Determining Fairness The tax system should be fair, but people disagree on what “fair” means. According to the benefits-received principle, people should pay taxes based on the level of benefits they expect to receive. For example, people who drive should pay gasoline taxes used to build and maintain highways. According to the ability-to-pay principle, people should pay taxes based on their ability to pay. People who earn more can afford to pay more taxes. This is the rationale behind a progressive tax like the US federal income tax.

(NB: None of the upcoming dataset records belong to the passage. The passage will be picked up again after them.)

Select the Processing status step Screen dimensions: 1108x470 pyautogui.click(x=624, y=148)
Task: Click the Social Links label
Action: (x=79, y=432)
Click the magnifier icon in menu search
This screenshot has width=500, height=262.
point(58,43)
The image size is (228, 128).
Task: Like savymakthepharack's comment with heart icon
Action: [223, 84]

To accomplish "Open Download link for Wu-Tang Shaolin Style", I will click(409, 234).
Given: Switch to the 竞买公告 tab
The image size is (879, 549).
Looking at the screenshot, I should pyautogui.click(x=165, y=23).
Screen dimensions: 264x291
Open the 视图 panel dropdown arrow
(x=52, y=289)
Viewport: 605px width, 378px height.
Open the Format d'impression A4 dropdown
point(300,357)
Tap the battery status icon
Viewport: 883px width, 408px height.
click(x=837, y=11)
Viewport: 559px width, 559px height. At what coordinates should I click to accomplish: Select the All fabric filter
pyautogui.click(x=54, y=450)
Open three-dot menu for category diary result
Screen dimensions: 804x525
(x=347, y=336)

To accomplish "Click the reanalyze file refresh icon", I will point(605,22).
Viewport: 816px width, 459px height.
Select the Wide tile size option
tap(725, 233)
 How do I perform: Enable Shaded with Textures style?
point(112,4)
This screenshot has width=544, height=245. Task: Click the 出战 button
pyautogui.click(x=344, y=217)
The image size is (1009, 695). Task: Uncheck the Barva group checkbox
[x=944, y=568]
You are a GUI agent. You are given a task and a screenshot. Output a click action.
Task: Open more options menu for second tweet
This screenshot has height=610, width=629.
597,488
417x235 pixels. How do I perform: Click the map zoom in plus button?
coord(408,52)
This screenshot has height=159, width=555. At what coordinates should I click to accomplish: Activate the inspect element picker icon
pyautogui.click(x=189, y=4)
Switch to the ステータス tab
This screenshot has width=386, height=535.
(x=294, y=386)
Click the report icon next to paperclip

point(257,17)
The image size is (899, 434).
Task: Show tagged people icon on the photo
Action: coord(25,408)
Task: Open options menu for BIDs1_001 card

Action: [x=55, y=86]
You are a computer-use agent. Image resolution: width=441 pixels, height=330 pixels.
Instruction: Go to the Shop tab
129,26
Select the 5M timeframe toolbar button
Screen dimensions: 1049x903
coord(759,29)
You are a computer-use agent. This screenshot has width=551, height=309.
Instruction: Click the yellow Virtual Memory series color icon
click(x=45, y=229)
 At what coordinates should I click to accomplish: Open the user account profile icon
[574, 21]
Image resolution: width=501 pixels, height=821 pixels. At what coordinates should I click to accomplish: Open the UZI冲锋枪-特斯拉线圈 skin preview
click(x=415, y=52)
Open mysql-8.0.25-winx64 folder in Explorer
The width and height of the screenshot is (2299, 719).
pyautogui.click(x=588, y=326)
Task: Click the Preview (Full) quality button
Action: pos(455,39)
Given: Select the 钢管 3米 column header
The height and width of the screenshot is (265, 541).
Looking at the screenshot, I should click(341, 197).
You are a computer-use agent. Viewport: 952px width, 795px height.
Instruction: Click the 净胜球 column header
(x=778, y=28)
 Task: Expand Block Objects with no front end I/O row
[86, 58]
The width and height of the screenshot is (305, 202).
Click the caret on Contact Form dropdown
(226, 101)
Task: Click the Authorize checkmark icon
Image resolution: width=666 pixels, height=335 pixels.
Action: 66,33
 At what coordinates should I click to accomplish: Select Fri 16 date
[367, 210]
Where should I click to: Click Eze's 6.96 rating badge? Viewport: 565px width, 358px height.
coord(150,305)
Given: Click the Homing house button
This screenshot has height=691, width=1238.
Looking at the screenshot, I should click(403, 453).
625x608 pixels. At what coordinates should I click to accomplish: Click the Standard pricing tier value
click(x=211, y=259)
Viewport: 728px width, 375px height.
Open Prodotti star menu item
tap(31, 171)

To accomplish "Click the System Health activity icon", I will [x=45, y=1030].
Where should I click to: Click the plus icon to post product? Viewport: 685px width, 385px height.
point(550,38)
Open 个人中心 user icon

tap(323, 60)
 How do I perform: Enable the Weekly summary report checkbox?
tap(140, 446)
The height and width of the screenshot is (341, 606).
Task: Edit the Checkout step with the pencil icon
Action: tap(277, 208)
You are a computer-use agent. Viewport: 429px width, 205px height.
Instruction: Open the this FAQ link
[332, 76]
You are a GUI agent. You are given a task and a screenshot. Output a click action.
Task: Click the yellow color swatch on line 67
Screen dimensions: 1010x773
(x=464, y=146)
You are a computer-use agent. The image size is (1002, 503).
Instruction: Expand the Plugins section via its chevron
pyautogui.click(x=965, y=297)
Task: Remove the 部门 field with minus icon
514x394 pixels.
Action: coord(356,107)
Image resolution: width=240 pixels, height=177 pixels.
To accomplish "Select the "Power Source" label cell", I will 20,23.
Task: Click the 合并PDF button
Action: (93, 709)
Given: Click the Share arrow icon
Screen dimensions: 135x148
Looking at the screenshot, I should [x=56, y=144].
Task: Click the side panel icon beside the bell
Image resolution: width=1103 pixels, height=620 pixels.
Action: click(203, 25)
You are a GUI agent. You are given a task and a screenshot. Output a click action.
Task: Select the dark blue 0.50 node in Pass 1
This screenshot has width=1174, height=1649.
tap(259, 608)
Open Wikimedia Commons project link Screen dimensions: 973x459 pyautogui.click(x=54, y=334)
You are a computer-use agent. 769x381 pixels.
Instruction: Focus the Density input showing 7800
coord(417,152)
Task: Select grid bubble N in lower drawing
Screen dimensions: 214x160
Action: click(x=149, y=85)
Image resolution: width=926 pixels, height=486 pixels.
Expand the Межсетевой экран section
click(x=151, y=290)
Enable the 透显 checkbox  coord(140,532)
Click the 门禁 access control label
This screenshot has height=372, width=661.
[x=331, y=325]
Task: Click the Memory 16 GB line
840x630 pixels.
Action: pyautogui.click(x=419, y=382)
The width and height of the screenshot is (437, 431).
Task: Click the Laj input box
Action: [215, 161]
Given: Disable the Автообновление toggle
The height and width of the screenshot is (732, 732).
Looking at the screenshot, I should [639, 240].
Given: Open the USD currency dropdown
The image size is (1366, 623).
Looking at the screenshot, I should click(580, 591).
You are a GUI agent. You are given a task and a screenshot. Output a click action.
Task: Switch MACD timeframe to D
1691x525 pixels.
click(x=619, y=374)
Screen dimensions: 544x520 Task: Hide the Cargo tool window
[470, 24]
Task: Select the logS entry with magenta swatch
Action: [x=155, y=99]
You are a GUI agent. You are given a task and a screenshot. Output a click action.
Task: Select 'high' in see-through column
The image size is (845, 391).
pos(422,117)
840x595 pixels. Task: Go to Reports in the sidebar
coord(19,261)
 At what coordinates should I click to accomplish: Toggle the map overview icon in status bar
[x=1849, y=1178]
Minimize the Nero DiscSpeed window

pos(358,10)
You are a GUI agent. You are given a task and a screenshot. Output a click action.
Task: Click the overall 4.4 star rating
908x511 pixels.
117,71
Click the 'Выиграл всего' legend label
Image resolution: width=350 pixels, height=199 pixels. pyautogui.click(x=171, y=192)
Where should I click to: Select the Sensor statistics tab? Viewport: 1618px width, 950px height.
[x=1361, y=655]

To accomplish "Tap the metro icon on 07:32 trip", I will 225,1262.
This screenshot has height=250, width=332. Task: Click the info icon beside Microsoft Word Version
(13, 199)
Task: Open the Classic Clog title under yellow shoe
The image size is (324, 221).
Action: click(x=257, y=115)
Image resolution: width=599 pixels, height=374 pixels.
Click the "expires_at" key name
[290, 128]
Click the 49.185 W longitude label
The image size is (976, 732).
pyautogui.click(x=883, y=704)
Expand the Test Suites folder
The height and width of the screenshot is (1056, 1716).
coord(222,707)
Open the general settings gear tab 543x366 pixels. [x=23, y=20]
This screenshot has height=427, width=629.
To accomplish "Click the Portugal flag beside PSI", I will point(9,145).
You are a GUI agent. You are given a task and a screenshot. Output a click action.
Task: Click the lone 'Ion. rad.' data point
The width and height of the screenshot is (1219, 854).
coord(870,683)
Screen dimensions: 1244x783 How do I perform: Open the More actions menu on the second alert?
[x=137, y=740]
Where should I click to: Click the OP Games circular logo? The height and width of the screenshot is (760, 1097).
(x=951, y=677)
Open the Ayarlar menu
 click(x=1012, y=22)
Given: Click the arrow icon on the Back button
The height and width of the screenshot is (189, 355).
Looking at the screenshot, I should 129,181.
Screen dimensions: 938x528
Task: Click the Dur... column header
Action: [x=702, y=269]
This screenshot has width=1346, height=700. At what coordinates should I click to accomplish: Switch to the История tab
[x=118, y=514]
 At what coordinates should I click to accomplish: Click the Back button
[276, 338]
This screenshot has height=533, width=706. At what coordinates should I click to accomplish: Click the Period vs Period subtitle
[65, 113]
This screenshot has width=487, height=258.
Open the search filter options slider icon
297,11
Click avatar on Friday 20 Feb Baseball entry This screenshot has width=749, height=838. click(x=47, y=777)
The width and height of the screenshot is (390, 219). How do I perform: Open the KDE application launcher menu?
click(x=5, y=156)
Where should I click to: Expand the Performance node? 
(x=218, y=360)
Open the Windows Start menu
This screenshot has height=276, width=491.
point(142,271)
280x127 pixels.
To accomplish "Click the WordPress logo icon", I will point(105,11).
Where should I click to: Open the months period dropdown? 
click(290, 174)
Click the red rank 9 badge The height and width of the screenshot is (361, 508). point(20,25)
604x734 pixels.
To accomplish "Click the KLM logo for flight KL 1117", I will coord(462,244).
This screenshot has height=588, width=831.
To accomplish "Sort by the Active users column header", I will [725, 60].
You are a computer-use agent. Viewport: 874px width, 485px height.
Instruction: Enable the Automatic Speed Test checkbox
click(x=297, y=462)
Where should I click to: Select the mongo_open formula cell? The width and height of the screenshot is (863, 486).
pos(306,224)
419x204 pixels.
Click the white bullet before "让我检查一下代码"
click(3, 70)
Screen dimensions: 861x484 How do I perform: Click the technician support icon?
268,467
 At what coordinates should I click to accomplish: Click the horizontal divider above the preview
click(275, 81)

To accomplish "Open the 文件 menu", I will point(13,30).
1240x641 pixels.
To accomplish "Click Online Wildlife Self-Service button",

Balancing Tax Revenues and Tax Rates Tax revenue should be enough to meet citizens’ needs, but not so much that the tax discourages production. Many people argue that the economy benefits from lower, rather than higher, tax rates. Who Bears the Burden of Taxes To fully evaluate the fairness of a tax, it is important to think about who bears the incidence of a tax. Incidence of a tax - The final burden of the tax. The more inelastic the demand, the more easily the seller can shift the tax to consumers. The good or service is seen as a necessity. The more elastic the demand, the more the seller bears the burden. The good or service is seen as a luxury.